# taz.de -- Zum Tod von Carolee Schneemann: Extrem einfallsreich, extrem radikal
       
       > Die Perfomancekünstlerin Carolee Schneemann schrieb Kunstgeschichte. Sie
       > fand es richtig, weibliche Lust und Begehren in die Kunstwelt zu bringen.
       
 (IMG) Bild: Carolee Schneemann im Frankfurter MMK1, im Hintergrund der Film „Body Collage“ (1967)
       
       Sie tat, was man von ihr, der Frau im Kunstbetrieb, erwartete und
       präsentierte sich und ihre Schönheit; stellte sich nackt auf einen Tisch
       und drehte und wand sich in all den lächerlichen Posen des akademischen
       Aktmodells. Aber dann tat sie, was unmöglich erwartet wurde: Sie sagte, sie
       würde aus ihrem Buch „Cezanne, sie war einen große Malerin“ vorlesen, zog
       stattdessen aber einen aufgerollten Papierstreifen aus ihrer Vagina und las
       den darauf stehenden Text vor.
       
       Der lautete „sei darauf vorbereitet, dass man dir deine Ideen klaut, dass
       man die Ideen missversteht, dass man dich schlecht behandelt, egal ob dein
       Erfolg zu- oder abnimmt, dass Herabsetzung und Bewunderung im Gleichschritt
       miteinander gehen …“.
       
       Dass ihre Performance „Interior Scroll“ (1975) höchst umstritten war, lässt
       sich denken. Aber sie machte Carolee Schneemann über einen kleinen Kreis
       von Kennerinnen hinaus bekannt.
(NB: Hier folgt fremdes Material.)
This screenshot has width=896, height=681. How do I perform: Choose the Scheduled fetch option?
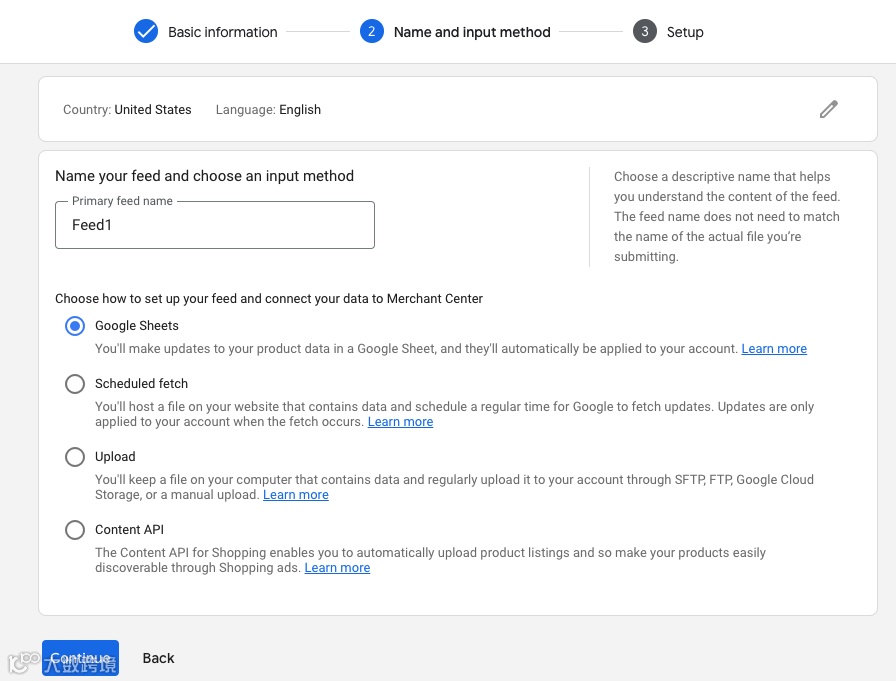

Der Text richtete sich übrigens an die
       einflussreiche Kunsthistorikerin Annette Michaelson, die an der New York
       University den damals neuen Fachbereich Cinema Studies eingerichtet hatte.
       
       Schneemann meinte, Michaelson weigere sich, ihre Filme anzuschauen. Der
       Angriff hatte es durchaus in sich. Denn in der Ablehnung Michaelsons sich
       mit Schneemanns Arbeiten auseinanderzusetzen, kann man sehr wohl die
       Hintergrundfolie dafür sehen, dass Künstlerinnen generell in der
       Kunstgeschichtsschreibung nicht vorkommen.
       
       Extrem einfallsreich, extrem radikal und am Ende erfolgreich intervenierte
       Carolee Schneemann gegen diese Zurückweisung weiblicher Kreativität. 2017
       erhielt sie auf der Biennale von Venedig den Golden Löwen für ihr
       Lebenswerk. An der Kunstakademie ausgebildet, verstand sich die 1939 in
       Pennsylvania geborene Künstlerin immer als Malerin. Allerdings wollte sie
       Bewegung in ihre abstrakten Bilder bringen, wollte sie ihre schon
       rhythmisch dynamisierten Bilder selbst in Bewegung bringen, weswegen sie
       zunächst Motoren in sie einbaute und Dosen an sie dran hängte. Die machten
       dann beim Drehen der Gemälde Geräusche.
       
       Später suchte sie ihre eigene körperliche Energie und Erotik ins Bild
       einzubringen. Das führte zum Überschreiten der Grenzen der Malerei und zu
       den von Michaelson ignorierten Filmen, etwa „Meat Joy“ (1964), eine Orgie
       aller Geschlechter samt toter Fische und gerupfter Hühner, oder zu „Fuses“
       (1979), als sie sich und ihren Mann beim Sex filmte.
       
       Damit wurde sie zu einer maßgeblichen Pionierin feministischer Kunst –
       trotzdem ihr damals von feministischer Seite Exhibitionismus und Narzissmus
       vorgeworfen wurde. Da, so sagte sie später in einem Interview anlässlich
       ihrer Ausstellung, die vom [1][Museum der Moderne in Salzburg] ins MMK1
       2017 in Frankfurt [2][gewandert war], sei ihr klar geworden, „dass ich mit
       dem Konzept, gleichzeitig Bild und Bildproduzentin zu sein, auf etwa
       Zentrales gestoßen war.“
       
       Sich selbst zu zeigen, wie es auch Frida Kahlo tat, eröffne die Möglichkeit
       der herrschenden Konstruktion von Sexualität zu entgehen und schaffe „einen
       Moment von Wahrhaftigkeit“.
       
       Und tatsächlich schrieb sie mit ihrem Moment der Wahrhaftigkeit
       Kunstgeschichte. Ihre Performance-Film-Arbeit wurde maßgeblich für ganze
       Generationen nachfolgender Künstler*innen. Sie war, wie sie sagte, immer
       davon überzeugt, dass es richtig war weibliche Lust und Begehren, aber auch
       weiblichen Widerstand und Ironie in die Kunstwelt zu bringen. „Das war
       nötig. Man wird eines Tages erkennen, dass etwas fehlt“. Nun fehlt sie.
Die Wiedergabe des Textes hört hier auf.